Impfung

Impfung
Tetanus, Polio und Diphtherie – Krankheiten, welche wir hier zu Lande kaum noch erleiden. Entgegen vieler Meinungen, dass diese Krankheiten ausgerottet wären, erleiden viele Menschen in Entwicklungsländern auch heute noch diese Krankheiten.
Im Gegensatz zu solchen Ländern können wir uns in Deutschland gegen die allgegenwärtigen und häufig tödlichen Krankheiten schützen – durch eine Impfung.
Eine Impfung (auch Schutzimpfung genannt) immunisiert den Körper, indem er durch die Impfung Antikörper gegen die Krankheitserreger bildet. Diese bleiben nach der Impfung meist bis zu 10 Jahre bestehen und ein Schutz vor einer bestimmten Erkrankung gewährleistet. Kommt es zu einer Eindringen der Erreger, so ist der Körper gewappnet und bekämpft sie sofort.

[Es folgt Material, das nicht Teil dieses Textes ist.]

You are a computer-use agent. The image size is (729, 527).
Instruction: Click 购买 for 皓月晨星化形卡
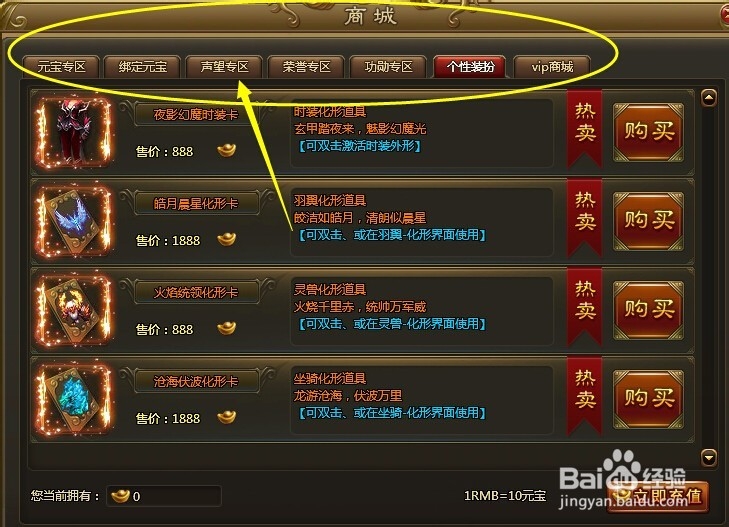[x=649, y=221]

Unterscheiden muss man bei einer Impfung zwischen zwei Formen:
Aktive Immunisierung
Bei der aktiven Immunisierung bekommt der Impfpatient abgeschwächte oder bereits abgetötete Krankheitserreger gespritzt, in die Nase gesprüht oder zum Schlucken verabreicht. Die unschädlichen Krankheitserreger werden vom Immunsystem erkannt, woraufhin der Körper Antikörper gegen die injizierten Krankheitserreger produziert. Dieser Impfschutz bleibt meist mehrere Jahre bestehen, bei einem Eindringen der Krankheitserreger sind nun Abwehrstoffe vorhanden und die Krankheit kann nicht ausbrechen.
Passive Immunisierung
Bei der passiven Immunisierung werden keine Krankheitserreger, sondern gleich speziell ausgebildete Antikörper gespritzt. Im Gegensatz zur aktiven Immunisierung muss der Körper keine Antikörper ausbilden, der Nachteil ist, dass die "fremden" Antikörper schneller wieder abgebaut werden als Körpereigene. Angewendet wird die passive Immunisierung vorallem bei bereits eingetretenen Krankheitserregern, bspw. nach dem Biss eines tollwütigen Tieres oder bei Verdacht auf Tetanus (Wundstarrkrampf).
Immer auffrischen lassen – empfohlene Impfungen
Viele Krankheitserreger lauern im Boden, im Wasser oder werden über die Luft übertragen. Bakterien und Sporen sitzen im Erdreich und dringen so über kleinste Wunden in den Körper ein – die Folgen können Erkrankungen wie z. B. Tetanus sein. Da wir durch die in Deutschland standardisierten Impfungen bereits im Kindesalter kaum noch an solchen Erkrankungen leiden, vergessen viele ihren Impfschutz aufzufrischen und setzen sich den auch heute noch allgegenwärtigen Gefahren aus. Dabei werden Standard-Impfungen in Deutschland sogar von den Krankenkassen getragen.
- Diphterie: Alle Kinder ab 2 Monate, danach Auffrischung alle 10 Jahre
- Haemophilus influenzae Typ B: Alle Kinder ab 2 Monate, Personen mit Milz-Erkrankungen
- Hepatitis A: Personen mit medizinischen und anderen risikoreichen Arbeitsplätzen
- Hepatitis B: Alle Kinder ab 2 Monate, Personen mit medizinischen Arbeitsplätzen
- Influenza (Grippe): Alle Erwachsenen ab 60 Jahren, Personen mit geschwächtem Immunsystem, chronisch Erkrankte
- Keuchhusten (Pertussis): Alle Kinder ab 2 Monate, Auffrischung nach 5 und weiteren 4 – 11 Jahren
- Masern: Alle Kinder ab 11 Monaten
- Meningokokken: Alle Kinder ab 12 Monaten, Personen mit geschwächtem Immunsystem oder risikoreichen Arbeitsplätzen
- Mumps: Alle Kinder ab 11 Monaten
- Pneumokokken Meningitis (Hirnhautentzündung): Alle Kinder ab 2 Monaten, Personen mit geschwächtem Immunsystem und ab 60 Jahren
- Poliomyelitis (Polio, Kinderlähmung): Alle Kinder ab 2 Monaten
- Röteln: Alle Kinder ab 11 Monaten
- Tetanus: Alle Kinder ab 2 Monaten, Auffrischung alle 10 Jahre
- Windpocken: Alle Kinder ab 11 Monaten, Schwangere und Transplantat-Empfänger welche noch keine Windpocken hatten
Sprechen Sie Ihren Arzt auf eine Impfung an – er wird Ihnen alle nötigen Informationen zur Impfung geben können!